Cibler et détruire les bactéries pathogènes
Dans ce contexte, une étude menée par l'Institut Pasteur à Paris et l'Université polytechnique de Madrid, publiée le 15 avril dans la revue Nature Biotechnology, apporte un espoir : elle montre une avancée dans la capacité de cibler et détruire uniquement les bactéries pathogènes résistantes en épargnant celles dont notre organisme a besoin. Mécaniquement, cela repose sur le principe de la grenade : quand on maintient la goupille, l'arme est inoffensive, quand on la retire, elle explose. Restait à trouver comment identifier la bactérie "ennemie" et dégoupiller la grenade à bon escient.
Une toxine antibactérienne placée dans une bactérie donneuse
Les cellules bactériennes contiennent souvent des plasmides, des structures en anneau constituées d'ADN. Didier Mazel de l'Institut Pasteur et ses collègues ont donc créé des plasmides portant l'empreinte génétique d'une toxine antibactérienne qui ont été chargés dans une bactérie donneuse. Voilà pour la grenade. Et ces plasmides contiennent également des gènes qui servent de commutateurs permettant à la toxine d'être produite uniquement après que ces plasmides ont atteint les bactéries cibles. Voilà pour la goupille. Quant au "lanceur" de cette grenade génétique, c'est la bactérie donneuse qui transfère ses plasmides aux cellules de la bactérie cible.
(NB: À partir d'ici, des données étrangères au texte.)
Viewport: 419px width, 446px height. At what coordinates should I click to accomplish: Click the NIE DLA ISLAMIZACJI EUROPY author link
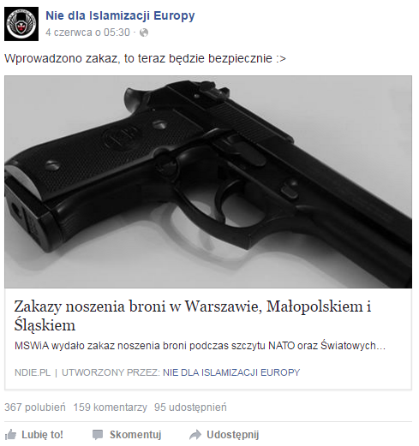(231, 372)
100% des bactéries tuées dans un test en laboratoire
Le mécanisme a été testé en laboratoire sur la bactérie Vibrio Cholerae, présente chez les poissons, qui est à l'origine du choléra et qui résiste aux antibiotiques. Les plasmides ont tué 100% de ces bactéries qui avaient infecté des poissons zèbre et des crevettes de saumure en laissant intactes les bactéries du microbiome (ensemble de gènes présents dans le microbiote) des animaux. "Le système peut être facilement adapté à d'autres bactéries", précise Didier Mazel. En effet, les commutateurs génétiques des plasmides peuvent être personnalisés pour être dirigés et détoner dans une large gamme d'agents pathogènes.